Sujas de lama, imagens sacras reaparecem após tragédia de Mariana
Nos vilarejos de Minas, igrejas agregam não só a fé, mas o espírito das comunidades. Locais de identidade coletiva, os templos destruídos de Bento Rodrigues, Paracatu de Baixo e Gesteira ainda buscam seus pedaços perdidos na lama. Cerca de 1.900 deles estão na reserva técnica da Fundação Renova, em Mariana, em restauração.
Após dois anos, a lama ainda devolve, vez por outra, o que sepultou. Reza a tradição católica que a jovem Santa Gemma (1878-1903, Itália) se ofereceu em martírio para salvar as almas. Pouco conhecida no Brasil, Santa Gemma, mística que dizia enfrentar o demônio, recebia devoção na Capela de Nossa Senhora da Conceição, na devastada Gesteira, em Barra Longa. E foi a cabeça de sua estátua uma das peças que mais impressionaram os arqueólogos que trabalham na restauração. A lama ocultou o cabelo e dificultou a identificação da santa, cujos olhos de vidro nunca deixaram de brilhar.
— Esta não é uma santa comum no país. Muito austera, quase parece um homem. Não sabemos sequer como sua imagem foi parar em Gesteira. Também de Gesteira vem Nossa Senhora do Perpétuo Socorro, de ainda luminosos olhos azuis — explica Mara Fantini, da Renova, especialista em restauração de obras sacras e preservação do patrimônio cultural material e imaterial.
CRISTO DO SÉCULO XVIII E TAMPA DE PIA BATISMAL
Técnicos da Renova vasculham o rejeito em busca de fragmentos. Peças também chegam trazidas da beira dos rios Gualaxo do Norte e Carmo por moradores.
— Não resgatamos e restauramos só objetos sacros, mas tudo o que estava nas igrejas no dia do desastre. São testemunhos dos últimos momentos. Numa cultura em que fé e identidade se misturam, eles têm muito a revelar — frisa Mara.
Dividem as prateleiras com os santos sacos de bala e moedas, trazidos da capela de Santo Antônio, em Paracatu de Baixo.
— Emocionou encontrar uma garrafa plástica ainda com a última remessa de água benta enviada a Paracatu, dois dias antes do desastre — acrescenta Mara.
Ela destaca um Cristo crucificado do século XVIII, considerado uma raridade pelos detalhes rigorosos de músculos e ossos, além de proporções exatas.

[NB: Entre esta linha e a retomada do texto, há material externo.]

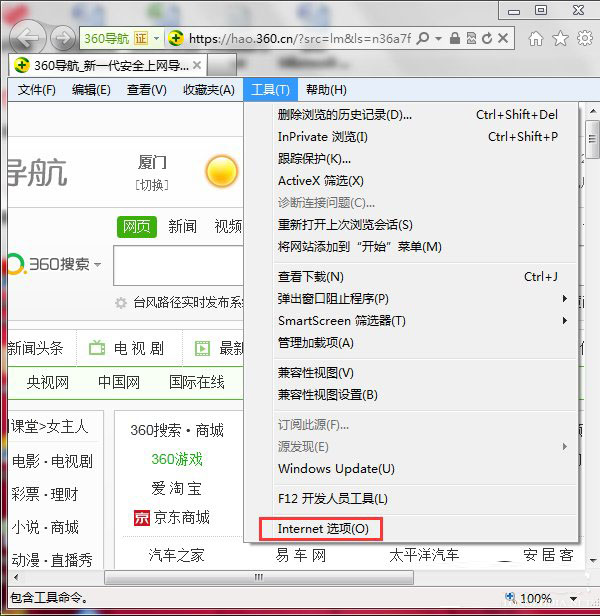Image resolution: width=600 pixels, height=616 pixels.
Task: Choose 删除浏览的历史记录 from Tools menu
Action: coord(344,115)
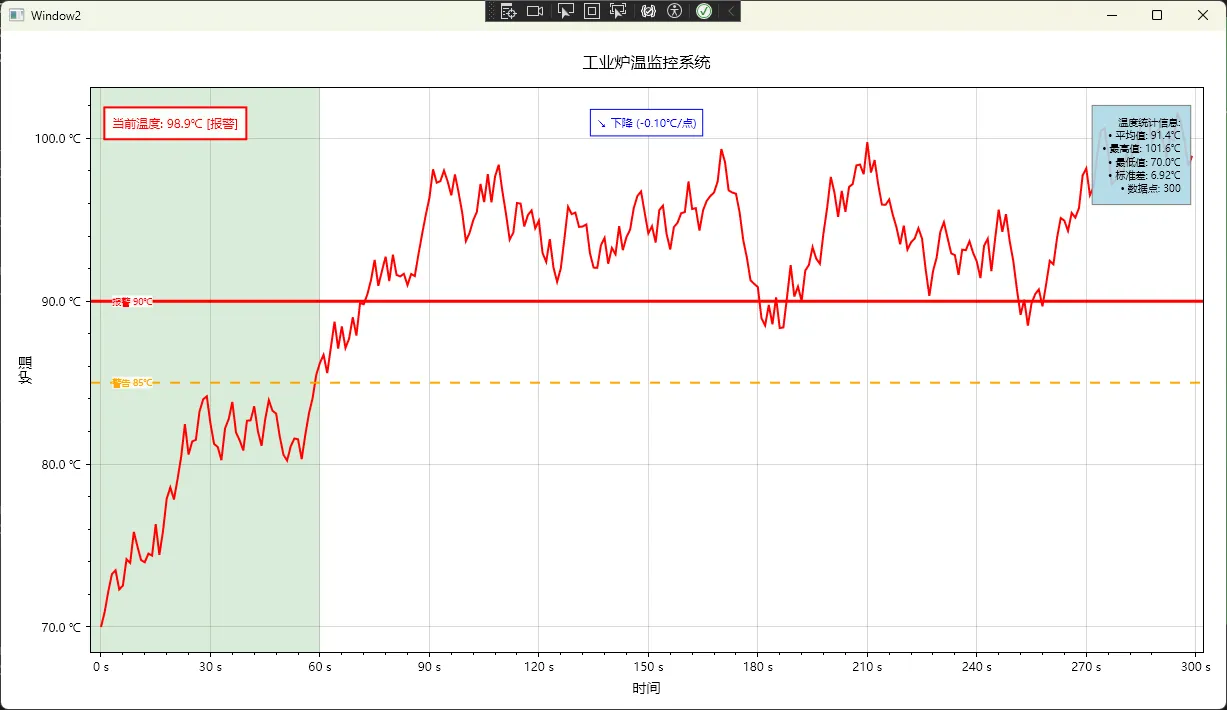
Task: Click the 工业炉温监控系统 chart title
Action: pyautogui.click(x=646, y=62)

O Cristo veio de Bento Rodrigues. Da capela de São Bento, do século XVIII, restou pouco mais que o piso e uma mureta do que era a parede da entrada. Hoje, o que sobrou da capela está encapsulado em plástico, à beira das águas do dique S4, criado para conter o rejeito. Muito maior que o Cristo é a tampa da pia batismal, encontrada inteira. Assim como os retábulos de madeira do altar que já não existe.

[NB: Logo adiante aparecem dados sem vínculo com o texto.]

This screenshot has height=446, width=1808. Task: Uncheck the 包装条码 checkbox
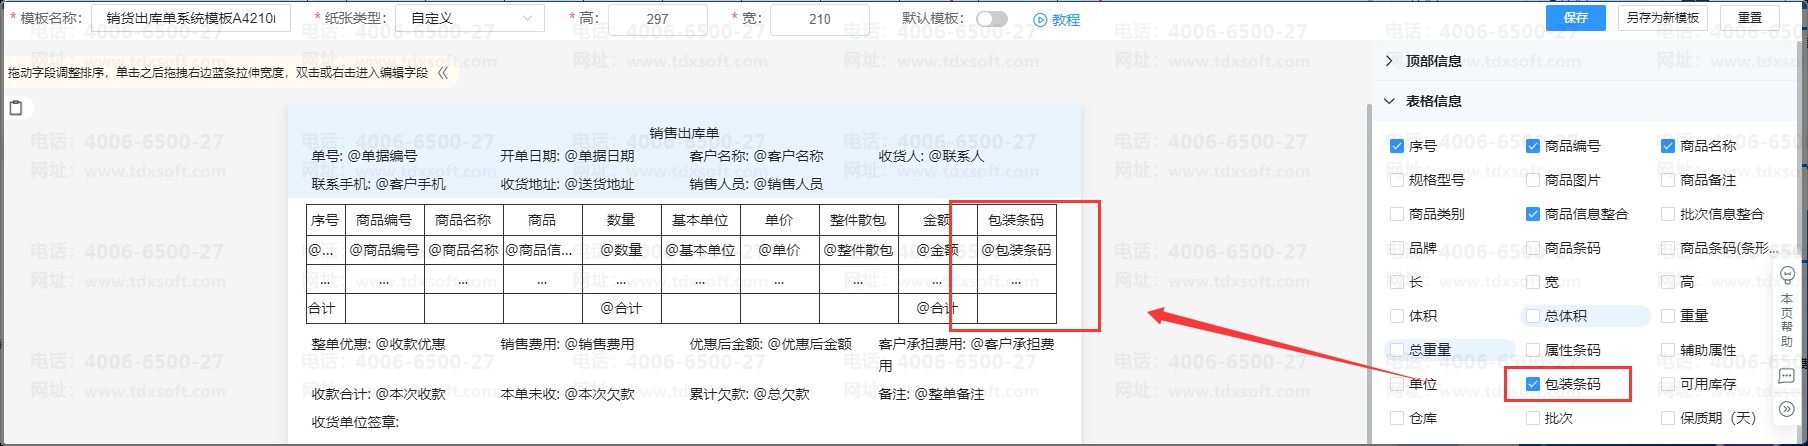1533,384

As capelas de Paracatu e de Gesteira resistiram à lama. Ainda com as marcas do rejeito, a de Santo Antônio abre em ocasiões especiais. Porém, o destino dos santos e demais objetos é incerto:
— Os objetos sacros pertencem oficialmente à Igreja e de fato às comunidades. Caberá a todos decidirem — diz Mara.
Segundo ela, nenhuma das peças precisará de cuidados especiais após serem devolvidas às comunidades. Entre as imagens nunca encontradas está a de São Bento a quem era dedicada a arrasada capela homônima.
— Pessoas de Bento Rodrigues dizem que São Bento se foi na lama para salvá-las — conta Mara.
A museóloga e técnica em restauração Lucimar Muniz conhece como poucos o patrimônio arrasado. Sua família é de Bento e desde a tragédia ela tem se mobilizado. Ela diz que encontrar o sino da igreja seria emblemático. O sino badalava ao ser arrastado pela onda de rejeito. Segundo Lucimar, semanas depois do desastre, o sino chegou a ser avistado na beira do Gualaxo, das imediações de uma fazenda. Mas de pois sumiu, conta:
— Ele é de bronze. Pode ser que ainda o encontremos. É um patrimônio carregado de simbolismo para os atingidos. Todos esses objetos nunca voltarão a ser como eram. Terão marcas da tragédia. O dano faz parte da História.